いつも、ここに来る時はスズラン一人だった。
ポトスも理解してくれており、過去に想いを馳せる時間になっている。
シオンは周りから非難され、親からも見捨てられなくなった。
しかしシオンの死によって助かったスズランは、どうしても恨み切れず、憎み切れず、こうして逢いに来るのだ。
その時、突然背後からガサッと木々が生い茂る音が聞こえ、振り返る。
そこにはライラックの姿があった。
「ライラック様……?」
「君、だったのか」
ライラックはスズランの姿を見つけるなり、目を見開いていた。
「この時期になると必ず誰かが花を供えに来るから、誰か気になっていたが……やはり君か」
「ライラック様も来られていたのですね」
「一番の友人だからな」
シオンを慕っていた友人たちも、シオンの行いは許されるものではないと縁を切る者がほとんどだった。
しかしライラックだけはいつも、シオンに付き纏っていたことを思い出す。
「そういえば、君とは自然と疎遠になっていったが話は聞いているぞ。
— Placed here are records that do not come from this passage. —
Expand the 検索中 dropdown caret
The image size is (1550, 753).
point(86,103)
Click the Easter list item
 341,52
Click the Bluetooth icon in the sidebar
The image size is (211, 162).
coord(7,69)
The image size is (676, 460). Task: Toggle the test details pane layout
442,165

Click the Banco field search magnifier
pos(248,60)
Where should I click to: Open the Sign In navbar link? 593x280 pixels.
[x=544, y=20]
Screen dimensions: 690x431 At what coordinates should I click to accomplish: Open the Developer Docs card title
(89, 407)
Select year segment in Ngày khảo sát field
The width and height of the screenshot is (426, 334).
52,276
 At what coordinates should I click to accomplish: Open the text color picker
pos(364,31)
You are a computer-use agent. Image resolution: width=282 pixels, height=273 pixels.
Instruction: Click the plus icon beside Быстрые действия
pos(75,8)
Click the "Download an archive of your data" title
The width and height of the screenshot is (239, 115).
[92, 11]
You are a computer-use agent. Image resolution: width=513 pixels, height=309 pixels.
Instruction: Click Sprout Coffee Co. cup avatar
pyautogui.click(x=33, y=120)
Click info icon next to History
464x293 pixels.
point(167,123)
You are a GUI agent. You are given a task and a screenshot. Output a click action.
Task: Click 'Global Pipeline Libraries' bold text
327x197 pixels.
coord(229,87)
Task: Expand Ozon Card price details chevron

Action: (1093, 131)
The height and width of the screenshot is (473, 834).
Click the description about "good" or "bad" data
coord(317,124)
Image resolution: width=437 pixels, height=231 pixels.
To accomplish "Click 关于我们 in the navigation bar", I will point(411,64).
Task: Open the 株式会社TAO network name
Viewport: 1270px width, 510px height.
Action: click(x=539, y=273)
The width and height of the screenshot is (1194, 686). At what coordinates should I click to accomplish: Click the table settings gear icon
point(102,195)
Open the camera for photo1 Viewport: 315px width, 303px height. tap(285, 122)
結婚して子供もいるって。君の夫は君にベタ惚れとも聞いている」
「そ、そのような噂が流れていたのですか」
少し恥ずかしかったが、あながち間違いではない。
夫はスズランが好きで好きで、いつもたくさんの愛情を与えてくれるからだ。
「幸せか?」
ふと、ライラックが切なげに尋ねてきた。
過去の婚約破棄までの流れを知っているからだろうと思い、スズランは笑顔で答えた。
「ええ。とても幸せです」
「そうか」
ライラックもつられて笑顔を浮かべる。